Lewis' defense set an NFL record for a 16-game season by allowing just 165 points in 2000, then got even stingier en route to its 34-7 Super Bowl triumph over Fassel's Giants (whose only points came on a kickoff return). In 2003, Lewis finally got a head coaching opportunity in Cincinnati and immediately transformed the franchise's losing culture, going 8-8 his first two seasons. In '05 the Bengals improved to 11-5 and won the AFC North but suffered a disastrous divisional round playoff defeat to the Steelers in which star quarterback Carson Palmer was knocked out with a severe knee injury.

Cincinnati had another 8-8 season in '06 but was viewed as a likely playoff team in '07. Instead, the Bengals are flailing, especially on defense – they rank 31st in yards per game allowed (397.1) and are tied with Miami for the most points given up (30.5) per contest.

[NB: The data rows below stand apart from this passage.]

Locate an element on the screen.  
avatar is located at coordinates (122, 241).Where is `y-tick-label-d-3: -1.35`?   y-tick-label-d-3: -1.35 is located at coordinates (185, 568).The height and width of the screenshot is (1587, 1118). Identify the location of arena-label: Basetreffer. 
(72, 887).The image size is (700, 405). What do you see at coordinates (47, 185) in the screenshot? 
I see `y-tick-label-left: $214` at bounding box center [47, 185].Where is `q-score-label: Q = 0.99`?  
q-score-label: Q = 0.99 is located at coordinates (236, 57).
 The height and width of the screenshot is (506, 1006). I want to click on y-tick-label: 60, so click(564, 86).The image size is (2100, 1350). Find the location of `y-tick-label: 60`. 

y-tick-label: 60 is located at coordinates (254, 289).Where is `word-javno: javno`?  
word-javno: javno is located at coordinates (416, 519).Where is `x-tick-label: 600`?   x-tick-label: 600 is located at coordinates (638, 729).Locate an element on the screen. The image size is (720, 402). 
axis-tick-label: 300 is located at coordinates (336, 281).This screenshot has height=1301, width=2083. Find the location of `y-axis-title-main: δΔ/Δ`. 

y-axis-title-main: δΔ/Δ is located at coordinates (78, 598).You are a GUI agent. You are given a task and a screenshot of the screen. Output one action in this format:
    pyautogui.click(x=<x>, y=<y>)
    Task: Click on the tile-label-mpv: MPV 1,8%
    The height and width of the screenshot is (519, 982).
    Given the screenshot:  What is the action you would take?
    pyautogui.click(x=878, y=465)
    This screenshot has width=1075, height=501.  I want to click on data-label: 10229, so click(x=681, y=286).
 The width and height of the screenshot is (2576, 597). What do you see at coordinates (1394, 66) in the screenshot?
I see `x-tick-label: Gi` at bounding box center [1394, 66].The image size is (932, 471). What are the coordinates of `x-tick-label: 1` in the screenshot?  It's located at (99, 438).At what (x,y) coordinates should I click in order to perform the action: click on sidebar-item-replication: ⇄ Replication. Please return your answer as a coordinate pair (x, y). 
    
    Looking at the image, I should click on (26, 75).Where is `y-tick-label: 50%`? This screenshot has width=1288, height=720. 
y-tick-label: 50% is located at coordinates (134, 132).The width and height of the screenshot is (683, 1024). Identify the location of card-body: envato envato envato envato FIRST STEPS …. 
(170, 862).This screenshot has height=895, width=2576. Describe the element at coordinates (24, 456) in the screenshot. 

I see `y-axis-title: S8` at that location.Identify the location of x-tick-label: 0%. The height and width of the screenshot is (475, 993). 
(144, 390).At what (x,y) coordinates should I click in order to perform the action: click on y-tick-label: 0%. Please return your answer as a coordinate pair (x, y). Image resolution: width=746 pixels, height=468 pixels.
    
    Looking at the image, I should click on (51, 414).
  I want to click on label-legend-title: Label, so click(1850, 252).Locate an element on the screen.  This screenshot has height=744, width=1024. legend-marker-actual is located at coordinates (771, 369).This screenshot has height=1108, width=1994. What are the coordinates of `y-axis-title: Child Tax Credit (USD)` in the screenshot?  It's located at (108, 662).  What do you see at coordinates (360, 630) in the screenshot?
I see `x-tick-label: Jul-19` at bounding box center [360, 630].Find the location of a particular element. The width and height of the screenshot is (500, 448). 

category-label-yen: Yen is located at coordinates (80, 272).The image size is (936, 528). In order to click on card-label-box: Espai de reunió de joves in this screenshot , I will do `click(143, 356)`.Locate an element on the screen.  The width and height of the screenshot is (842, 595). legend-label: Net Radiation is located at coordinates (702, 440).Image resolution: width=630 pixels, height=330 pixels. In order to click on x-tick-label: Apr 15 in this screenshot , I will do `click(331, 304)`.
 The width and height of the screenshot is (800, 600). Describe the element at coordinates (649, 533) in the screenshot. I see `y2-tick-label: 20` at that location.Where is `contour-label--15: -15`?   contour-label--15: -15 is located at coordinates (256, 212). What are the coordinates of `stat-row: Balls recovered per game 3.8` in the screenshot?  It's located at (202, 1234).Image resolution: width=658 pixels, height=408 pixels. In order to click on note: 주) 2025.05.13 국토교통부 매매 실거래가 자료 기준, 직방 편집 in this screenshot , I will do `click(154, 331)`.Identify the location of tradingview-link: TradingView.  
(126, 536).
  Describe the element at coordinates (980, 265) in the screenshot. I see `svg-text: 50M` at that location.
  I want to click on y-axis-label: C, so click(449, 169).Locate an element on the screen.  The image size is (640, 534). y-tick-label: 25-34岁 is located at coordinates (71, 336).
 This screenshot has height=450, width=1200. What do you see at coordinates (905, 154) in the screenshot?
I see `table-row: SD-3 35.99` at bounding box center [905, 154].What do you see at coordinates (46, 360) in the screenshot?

Last year the Bengals received ample amounts of national scorn for a spate of off-field incidents involving various players. The misbehavior has largely subsided in '07, but many critics have questioned whether Lewis is to blame for bringing in too many players with poor character. Following a defeat to the Patriots in early October, Lewis angrily blasted his players in the locker room and referred to some of them as "selfish" in his post-game remarks to reporters.

"There's a progression guys go through," he said Thursday. "At some point you need to suck it up and be a pro and stop worrying about how much money you're getting, or not getting. Maybe our foundation here wasn't as strong as I thought it was."

Last month after a defeat to the Steelers, wideout T.J. Houshmandzadeh, criticized Lewis' decision to go for a field goal near the Pittsburgh goal line late in the first half. Earlier in October, the other starting wideout, flamboyant All-Pro Chad Johnson, addressed speculation that he might be traded over the offseason, something his coach says won't happen because of Johnson's close relationship with owner Mike Brown and his family.

"I think he has a great future here," Lewis said of Johnson. "Obviously, the owner's never going to part ways with Chad. He'll be here longer than I am, believe me."

So does that mean Lewis is worried about the whispers that he'll be dismissed if things continue along this path in '07?

"No, because I know there's no truth to that," he said. "I don't know if it's a positive or a negative, but I'll be back."

So there it is: More gallows humor from a man who understands that, whatever his current struggles, coaches like him and Billick don't suddenly get stupid.

By Sunday evening, one of them will seem a tiny bit smarter in the eyes of his team's grumpy fan base. Even if the victory lacks style, you can bet either coach will take it in a New York second.